Prosopagnosia treatment

The focus of any treatment should be to help the individual with prosopagnosia develop compensatory strategies. Adults who have prosopagnosia as a result of stroke or brain trauma can be retrained to use other clues to identify individuals.

Can training improve prosopagnosia?

The answer may be that it depends. In acquired prosopagnosia, experts speculate that the efficacy of any training could be affected by age at onset, duration since onset, and lesion size, laterality, and location, particularly with regard to how much of the face network and its connections are compromised 47. Given the rarity of acquired prosopagnosia, it will be very difficult to establish the impact of each of these factors. To date, there have been few remedial attempts for the acquired prosopagnosia, and most focus on enhancing coping strategies to circumvent poor face recognition 48. Only one published study attempted to improve face recognition, in a child with diffuse damage after meningococcal meningitis: 18 months of training did not improve matters 49. More recently, two training studies have been reported at conferences. DeGutis et al 49 attempted to train a 46-year-old with a right occipital-temporal lesion to categorize faces based on the distances between face parts. Unfortunately, this did not help. A second study trained 12 subjects to discriminate increasingly subtler differences in face shape across variations in expression and viewpoint, over 11 weeks. Some improvement was found, but this was more modest for the recognition of faces not used during training 50.

Given the lack of overt brain damage, one might wonder whether training may be more effective in developmental prosopagnosia. One group trained 25 subjects with developmental prosopagnosia 51 to perceive the spacing between facial features and found improvements that generalized to new faces but did not help recognition when viewpoint varied 52. A different therapeutic approach was used in a randomized, placebo-controlled, double-blind study examining the effect of intranasal inhalation of oxytocin, a drug associated with the regulation of social behaviors, on face identity processing 53. The authors reported transient improvement of face perception and recognition in ten subjects with developmental prosopagnosia after oxytocin administration.
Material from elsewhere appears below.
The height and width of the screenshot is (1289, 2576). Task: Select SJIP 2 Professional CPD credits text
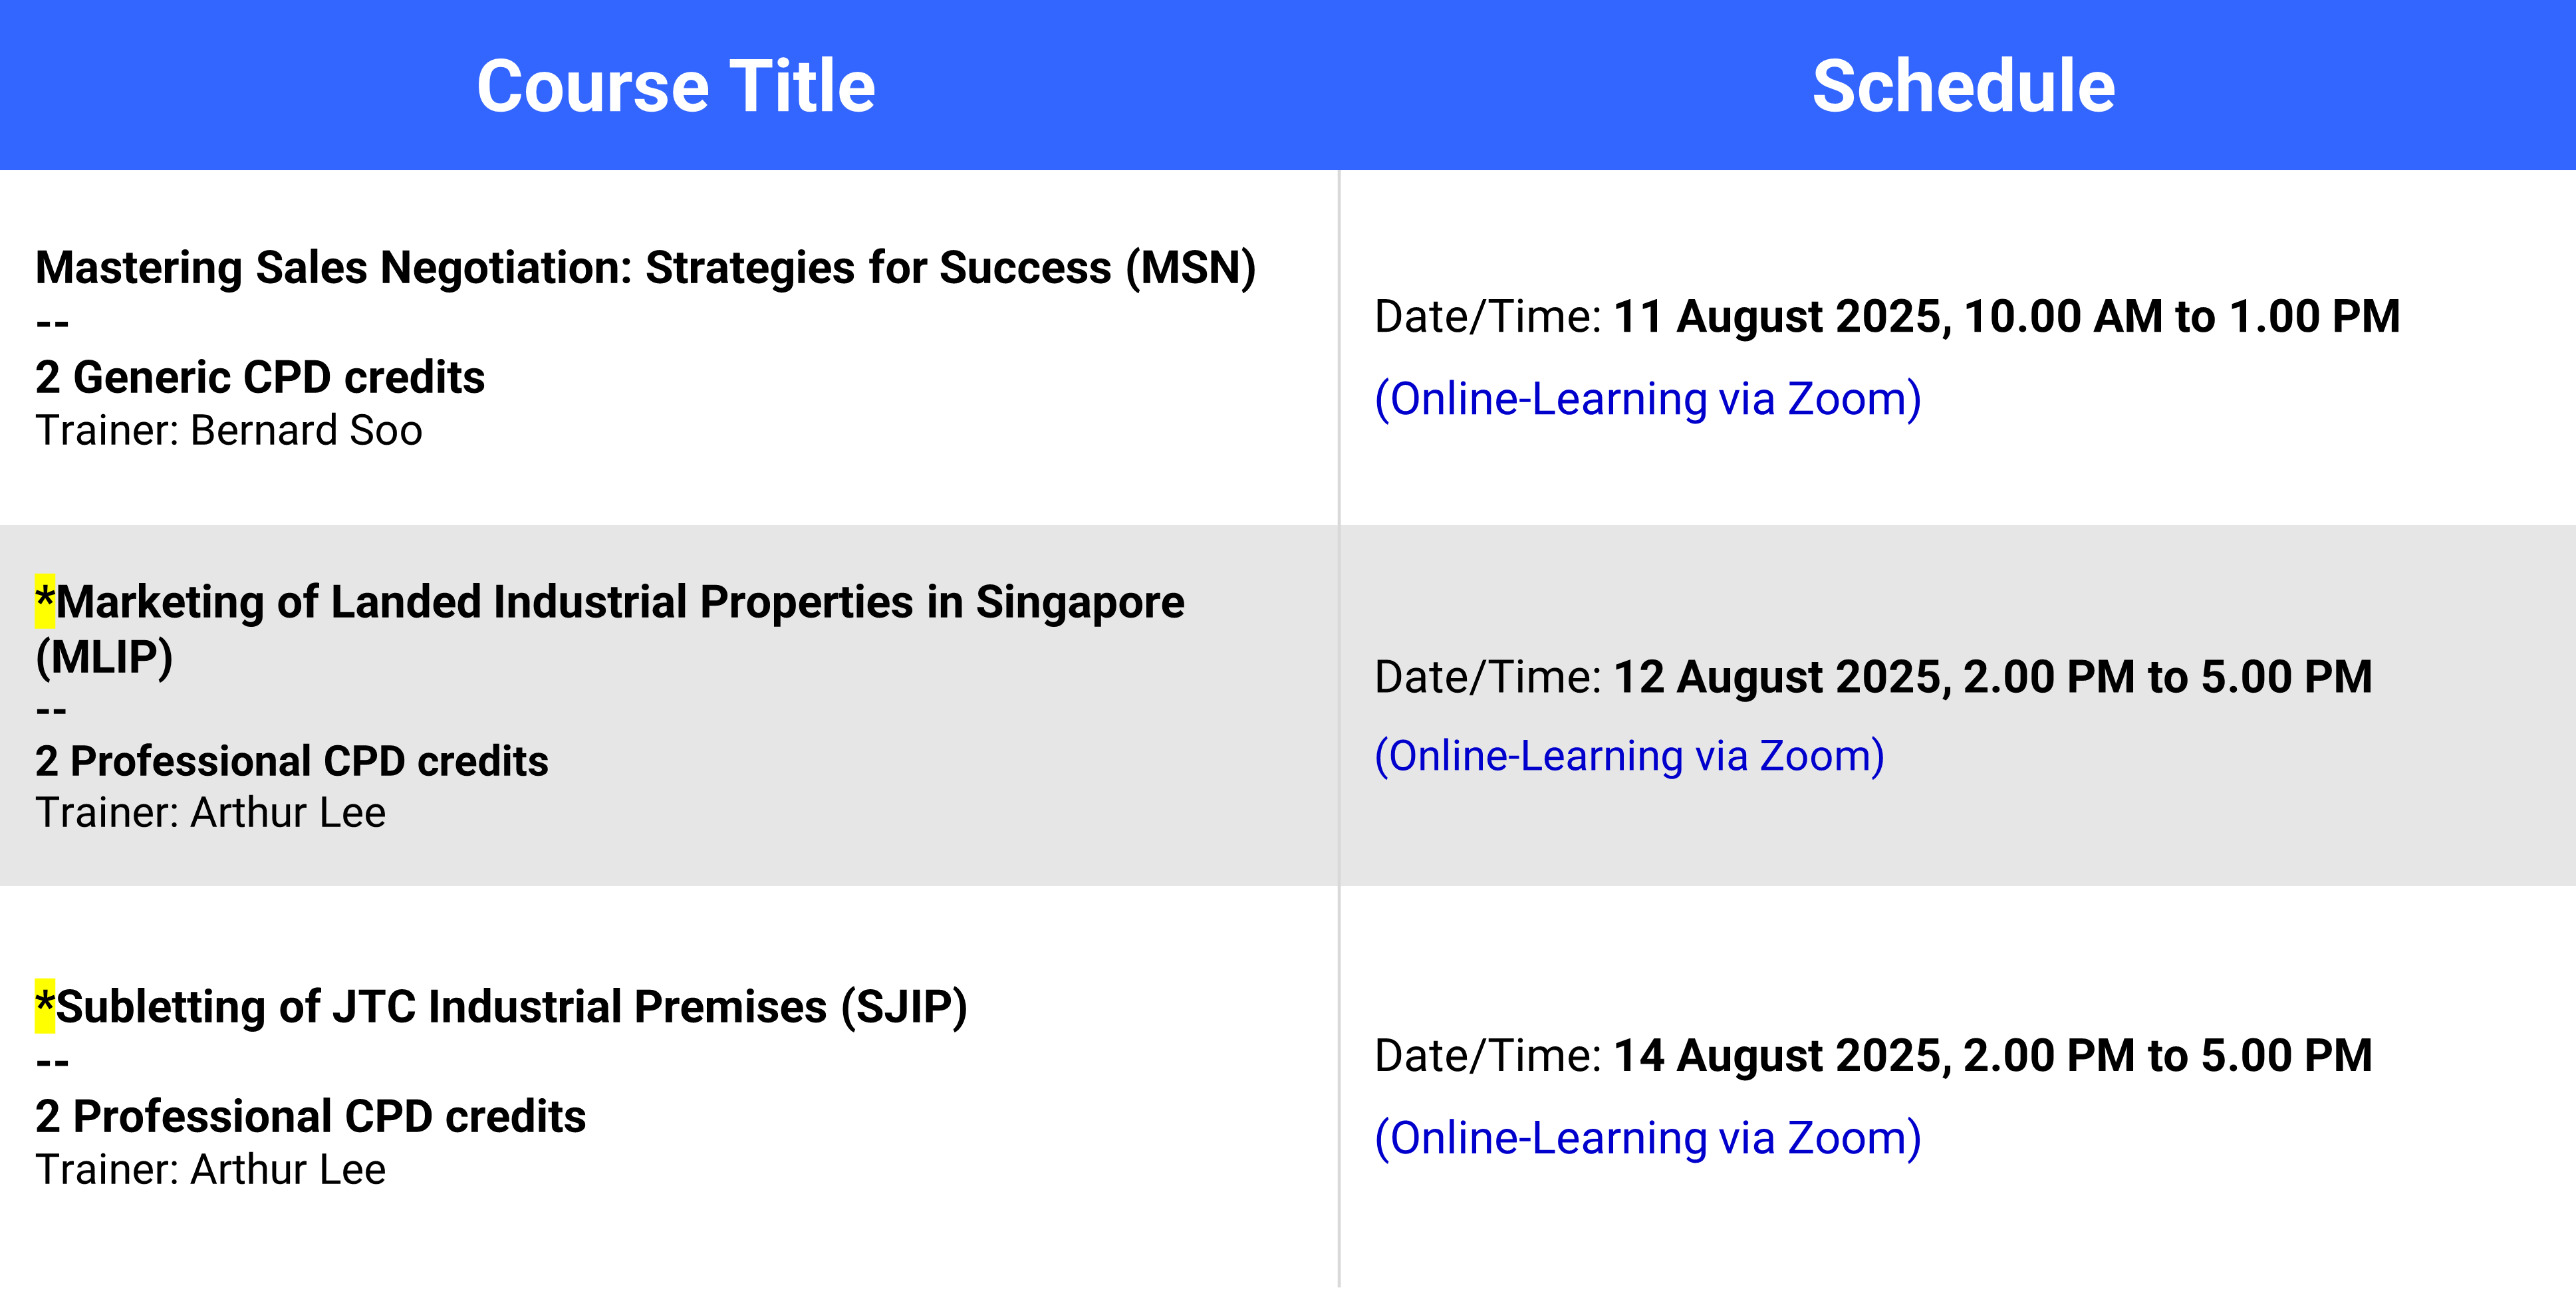(311, 1116)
While these reports are encouraging, there may be limitations. Given the heterogeneity of deficits in prosopagnosia, it may be that a specific training program will not be appropriate for all subjects. How much of a residual face network one needs in acquired prosopagnosia to benefit from training is unknown. The belief that the subtler structural alterations of developmental prosopagnosia imply a better chance of having the neural substrate to generate benefit from training is unproven.